“Not long before Daddy Sin tried to cause a mass genocide.” I sent her a dry look, and she smirked. “Too soon?”
Shaking my head, I said, “How did you find out?”
Her expression grew distant as she lost herself in a memory. “He bumped into me at a restaurant. Touched my arm. Likely to gain access to my powers. But it backfired because I got access to his fears in turn. His shields were absolute shit.” She laughed, low and raspy. “Pretty sure I knew he loved his boys before he did. Because he was so scared they’d find out he was the shape-shifting Villain Bandit. That once they knew the truth, they’d want nothing to do with him.”
“What does this have to do with how you became a Mercenary? Why you did the things you did?”
She knocked her knee into mine. “I’m getting to that part. Damn, dude. You’re too impatient.”
“Sorry,” I muttered.
“It’s important because not many people know the true extent of my power.”
“And what’s that?”
She met my penetrating gaze head on. “I not only see someone’s fears, their worries and regrets. Each time I look into someone’s mind and pull out their nightmares, I have to feel their emotions as my own.”
“You live their nightmares?” I asked, horrified. That meant, the memories she’d seen of mine. With my mom and the one from just now…
She must have seen where my thoughts had gone because she nodded. “Yes. I lived your memories. I saw what you did. I felt your fear, your grief, your pain.” She blinked at me. “You’ve seen a lot of death in your life.”
“I’ve caused a lot of death,” I said with a sigh.
Shaking her head, she smiled sadly. “If there’s one thing I’ve had to learn, it’s that shit happens, but it’s how we respond to the hard times that makes us who we are.”
“Speaking from experience?” I asked, not expecting her to actually answer.
“I was eight years old when my power first manifested,” Mare confessed in a voice so quiet I needed to strain to hear her. “Growing up, my family had always been close. Nightly family dinners, Saturday movie nights with popcorn and candy. The world sucked, but we knew we had each other. Sure, we had our issues. My parents fought sometimes, and my older sister got into some pretty heavy drugs. I know I didn’t make it easy either, always sneaking out and pulling pranks on the neighbors.” She smirked. “Man, my mom was so mad this one time when the police brought me home in the middle of the night, informing her that I’d used the last of the toilet paper to TP our landlord’s car. He’d just raised our rent, and I knew my parents were worried about it.”

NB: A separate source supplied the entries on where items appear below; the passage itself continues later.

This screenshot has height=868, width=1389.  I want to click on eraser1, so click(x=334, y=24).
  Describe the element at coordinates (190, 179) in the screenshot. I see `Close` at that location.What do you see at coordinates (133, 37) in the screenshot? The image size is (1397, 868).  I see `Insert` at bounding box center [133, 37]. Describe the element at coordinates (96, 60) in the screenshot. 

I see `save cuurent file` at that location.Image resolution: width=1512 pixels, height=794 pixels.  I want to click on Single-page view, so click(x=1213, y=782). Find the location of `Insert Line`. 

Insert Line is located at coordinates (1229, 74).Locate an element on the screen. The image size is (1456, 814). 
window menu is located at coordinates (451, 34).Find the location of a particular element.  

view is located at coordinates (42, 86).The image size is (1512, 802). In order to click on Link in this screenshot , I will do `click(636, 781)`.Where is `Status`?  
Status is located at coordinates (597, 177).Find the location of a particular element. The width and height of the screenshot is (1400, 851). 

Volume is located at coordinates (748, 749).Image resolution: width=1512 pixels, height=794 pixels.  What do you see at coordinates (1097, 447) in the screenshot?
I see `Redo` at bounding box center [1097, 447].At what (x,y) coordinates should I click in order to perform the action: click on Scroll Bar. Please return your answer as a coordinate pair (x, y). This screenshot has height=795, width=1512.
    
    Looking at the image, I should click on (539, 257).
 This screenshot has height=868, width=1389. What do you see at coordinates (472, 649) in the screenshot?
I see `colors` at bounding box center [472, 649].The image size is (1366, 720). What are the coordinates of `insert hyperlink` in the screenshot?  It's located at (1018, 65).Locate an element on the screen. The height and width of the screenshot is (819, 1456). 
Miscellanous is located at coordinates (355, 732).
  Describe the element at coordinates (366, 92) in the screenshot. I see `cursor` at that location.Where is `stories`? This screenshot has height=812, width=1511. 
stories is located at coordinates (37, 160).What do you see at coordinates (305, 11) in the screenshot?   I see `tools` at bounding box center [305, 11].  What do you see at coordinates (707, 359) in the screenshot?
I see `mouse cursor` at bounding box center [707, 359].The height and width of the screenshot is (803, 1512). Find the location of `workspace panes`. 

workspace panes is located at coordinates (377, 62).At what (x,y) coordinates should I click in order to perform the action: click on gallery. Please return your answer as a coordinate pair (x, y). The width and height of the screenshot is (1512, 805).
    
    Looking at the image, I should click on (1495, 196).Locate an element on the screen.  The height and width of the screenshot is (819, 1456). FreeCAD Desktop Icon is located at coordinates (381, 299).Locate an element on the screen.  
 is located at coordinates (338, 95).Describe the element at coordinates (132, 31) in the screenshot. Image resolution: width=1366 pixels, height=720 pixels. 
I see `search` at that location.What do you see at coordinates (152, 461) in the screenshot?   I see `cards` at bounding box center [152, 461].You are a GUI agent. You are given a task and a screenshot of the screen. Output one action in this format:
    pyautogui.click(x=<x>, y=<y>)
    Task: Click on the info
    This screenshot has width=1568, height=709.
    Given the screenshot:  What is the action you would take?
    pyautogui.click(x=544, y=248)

Her gaze was moved to a spot on the van interior, and she swallowed hard. “I was eight years old when my mother left.” Her hands balled in her lap. “She was always so fun, my mom. Sometimes she’d sneak me and my sister out to go get ice cream at midnight while my dad was sleeping. She took us to get mani pedis every couple of weeks. Let us color our hair and dress the way we wanted. She felt it was important to be true to who we were, and she promised to always be there for us while we figured out just who that was.”
Her eyes met mine, and for once, they weren’t guarded. “That was before I touched her once while we were watching a movie together and locked her in her very own nightmare.” She laughed bitterly. “I didn’t understand at first what had happened, why I’d seen my mother drowning over and over and over, screaming as she came up for air and begging for me, for anyone, to help her.” Mare’s eyes closed. “Even today, I can still remember the way her fear felt, the way my own did too. The way my throat spasmed in pain as the feeling of water choked my lungs.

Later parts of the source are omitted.